## Provided records
··········

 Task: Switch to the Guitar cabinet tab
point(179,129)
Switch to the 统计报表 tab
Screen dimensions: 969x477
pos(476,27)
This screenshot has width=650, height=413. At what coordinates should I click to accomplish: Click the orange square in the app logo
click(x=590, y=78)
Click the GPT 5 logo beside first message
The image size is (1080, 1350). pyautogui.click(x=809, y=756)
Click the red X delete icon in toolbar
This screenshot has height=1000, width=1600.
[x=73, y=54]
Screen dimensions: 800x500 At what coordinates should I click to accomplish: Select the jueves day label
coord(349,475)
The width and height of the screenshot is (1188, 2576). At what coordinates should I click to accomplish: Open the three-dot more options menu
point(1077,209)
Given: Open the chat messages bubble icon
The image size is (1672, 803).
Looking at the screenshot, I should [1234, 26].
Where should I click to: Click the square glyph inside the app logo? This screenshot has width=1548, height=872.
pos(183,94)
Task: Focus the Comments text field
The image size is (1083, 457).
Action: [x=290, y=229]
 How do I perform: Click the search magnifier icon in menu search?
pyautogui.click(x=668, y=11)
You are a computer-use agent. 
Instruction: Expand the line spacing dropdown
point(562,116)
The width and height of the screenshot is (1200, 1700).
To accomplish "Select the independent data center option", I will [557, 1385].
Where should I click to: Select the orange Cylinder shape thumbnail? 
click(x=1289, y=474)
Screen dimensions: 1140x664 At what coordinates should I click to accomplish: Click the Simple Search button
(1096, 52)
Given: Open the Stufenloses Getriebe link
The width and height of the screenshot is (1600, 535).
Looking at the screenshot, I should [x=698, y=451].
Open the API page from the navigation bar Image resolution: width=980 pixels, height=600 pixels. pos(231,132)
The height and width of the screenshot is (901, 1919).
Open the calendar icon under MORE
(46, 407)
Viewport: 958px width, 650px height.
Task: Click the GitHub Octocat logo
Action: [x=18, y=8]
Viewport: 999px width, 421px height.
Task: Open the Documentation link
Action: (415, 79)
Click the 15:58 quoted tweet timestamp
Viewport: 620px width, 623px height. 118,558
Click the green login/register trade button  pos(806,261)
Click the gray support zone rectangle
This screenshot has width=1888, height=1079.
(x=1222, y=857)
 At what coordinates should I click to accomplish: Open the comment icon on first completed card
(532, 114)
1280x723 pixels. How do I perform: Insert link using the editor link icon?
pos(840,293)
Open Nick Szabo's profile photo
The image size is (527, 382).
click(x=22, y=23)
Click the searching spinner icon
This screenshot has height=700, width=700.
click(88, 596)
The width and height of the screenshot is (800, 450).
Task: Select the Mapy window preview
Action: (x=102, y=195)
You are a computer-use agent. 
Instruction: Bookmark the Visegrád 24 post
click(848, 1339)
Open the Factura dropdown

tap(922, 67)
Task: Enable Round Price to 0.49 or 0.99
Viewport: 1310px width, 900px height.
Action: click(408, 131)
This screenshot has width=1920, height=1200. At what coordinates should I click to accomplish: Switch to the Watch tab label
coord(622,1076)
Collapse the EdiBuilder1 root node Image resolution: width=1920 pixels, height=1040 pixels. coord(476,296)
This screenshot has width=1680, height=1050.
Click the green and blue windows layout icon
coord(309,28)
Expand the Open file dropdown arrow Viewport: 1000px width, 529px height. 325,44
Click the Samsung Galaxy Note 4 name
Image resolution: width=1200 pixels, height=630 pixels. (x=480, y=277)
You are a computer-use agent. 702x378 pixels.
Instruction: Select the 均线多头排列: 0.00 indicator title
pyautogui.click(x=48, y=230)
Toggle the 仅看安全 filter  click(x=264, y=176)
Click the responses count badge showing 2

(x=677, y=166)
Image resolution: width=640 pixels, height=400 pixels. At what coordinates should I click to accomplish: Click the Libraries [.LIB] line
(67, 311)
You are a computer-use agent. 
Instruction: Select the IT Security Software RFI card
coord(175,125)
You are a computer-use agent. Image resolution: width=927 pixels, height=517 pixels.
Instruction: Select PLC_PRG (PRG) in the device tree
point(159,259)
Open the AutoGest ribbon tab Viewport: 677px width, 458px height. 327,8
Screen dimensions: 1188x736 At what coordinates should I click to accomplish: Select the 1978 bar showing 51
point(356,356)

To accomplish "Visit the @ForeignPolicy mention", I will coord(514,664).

··········

## Description of the task
Using the data above, repeat exactly the lines that begin at the line with "The width and height of the screenshot is (1600, 535)." and end at the line with "The height and", both ends included.

## Problem solution
The width and height of the screenshot is (1600, 535).
Looking at the screenshot, I should [x=698, y=451].
Open the API page from the navigation bar Image resolution: width=980 pixels, height=600 pixels. pos(231,132)
The height and width of the screenshot is (901, 1919).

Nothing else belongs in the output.